Similar to models built with the `lm()`

function, the `glm()`

offers additional model information:

```
#residuals
my_glm$residuals
```

```
## 1 2 3 4 5 6
## -9.9426853 -2.7696798 -6.7696798 -8.8561826 7.2303202 -5.7696798
## 7 8 9 10 11 12
## -5.8561826 -9.8561826 -5.7696798 10.9708120 -4.7696798 -2.7696798
## 13 14 15 16 17 18
## 50.9708120 -7.8561826 -2.7696798 -7.7696798 -7.9426853 -4.9426853
## 19 20 21 22 23 24
## 6.2303202 -3.8561826 -7.7696798 30.2303202 3.1438174 -3.8561826
## 25 26 27 28 29 30
## -5.7696798 7.9708120 -6.8561826 0.2303202 -5.7696798 41.1438174
## 31 32 33 34 35 36
## -4.8561826 -5.9426853 -10.0291880 -4.7696798 -1.9426853 -1.7696798
## 37 38 39 40 41 42
## -0.7696798 -6.1156908 -10.0291880 -9.9426853 -6.8561826 -5.7696798
## 43 44 45 46 47 48
## 0.1438174 2.9708120 19.9708120 12.0573147 -14.4617018 -6.7696798
## 49 50 51 52 53 54
## -5.7696798 -5.7696798 -7.8561826 -8.8561826 15.2303202 -7.7696798
## 55 56 57 58 59 60
## 12.2303202 -4.9426853 -1.9426853 -7.7696798 -0.8561826 -2.7696798
## 61 62 63 64 65 66
## -5.7696798 29.1438174 -0.8561826 -0.1156908 20.1438174 -14.2886963
## 67 68 69 70 71
## 3.0573147 4.0573147 24.0573147 -5.7696798 -1.7696798
```

```
#fitted values
my_glm$fitted.values
```

```
## 1 2 3 4 5 6 7 8
## 16.94269 12.76968 12.76968 14.85618 12.76968 12.76968 14.85618 14.85618
## 9 10 11 12 13 14 15 16
## 12.76968 19.02919 12.76968 12.76968 19.02919 14.85618 12.76968 12.76968
## 17 18 19 20 21 22 23 24
## 16.94269 16.94269 12.76968 14.85618 12.76968 12.76968 14.85618 14.85618
## 25 26 27 28 29 30 31 32
## 12.76968 19.02919 14.85618 12.76968 12.76968 14.85618 14.85618 16.94269
## 33 34 35 36 37 38 39 40
## 19.02919 12.76968 16.94269 12.76968 12.76968 21.11569 19.02919 16.94269
## 41 42 43 44 45 46 47 48
## 14.85618 12.76968 14.85618 19.02919 19.02919 16.94269 29.46170 12.76968
## 49 50 51 52 53 54 55 56
## 12.76968 12.76968 14.85618 14.85618 12.76968 12.76968 12.76968 16.94269
## 57 58 59 60 61 62 63 64
## 16.94269 12.76968 14.85618 12.76968 12.76968 14.85618 14.85618 21.11569
## 65 66 67 68 69 70 71
## 14.85618 25.28870 16.94269 16.94269 16.94269 12.76968 12.76968
```

```
#model statistics
summary(my_glm)
```

```
##
## Call:
## glm(formula = TOTALVICTIMS ~ NUMWEAPONS, family = gaussian, data = us_mass_shootings)
##
## Deviance Residuals:
## Min 1Q Median 3Q Max
## -14.462 -6.813 -4.770 1.601 50.971
##
## Coefficients:
## Estimate Std.
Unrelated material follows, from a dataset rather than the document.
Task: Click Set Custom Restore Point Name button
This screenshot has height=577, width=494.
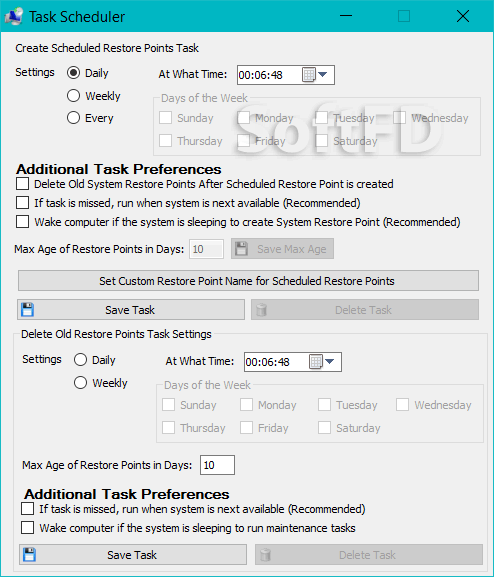Action: pos(248,281)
Error t value Pr(>|t|)
## (Intercept) 10.6832 2.6074 4.097 0.000112 ***
## NUMWEAPONS 2.0865 0.9806 2.128 0.036925 *
## ---
## Signif. codes: 0 '***' 0.001 '**' 0.01 '*' 0.05 '.' 0.1 ' ' 1
##
## (Dispersion parameter for gaussian family taken to be 153.1111)
##
## Null deviance: 11258 on 70 degrees of freedom
## Residual deviance: 10565 on 69 degrees of freedom
## AIC: 562.67
##
## Number of Fisher Scoring iterations: 2
```

**Using the GLM for different predictors**

We can extend the GLM to cases where the outcome variable is binary (e.g. coded to 0 or 1) or represents counts (e.g. counts of victims). For the latter, for example, a Poisson regression might be more apt than a gaussian linear regression. We will cover these extensions in the next lecture and tutorial.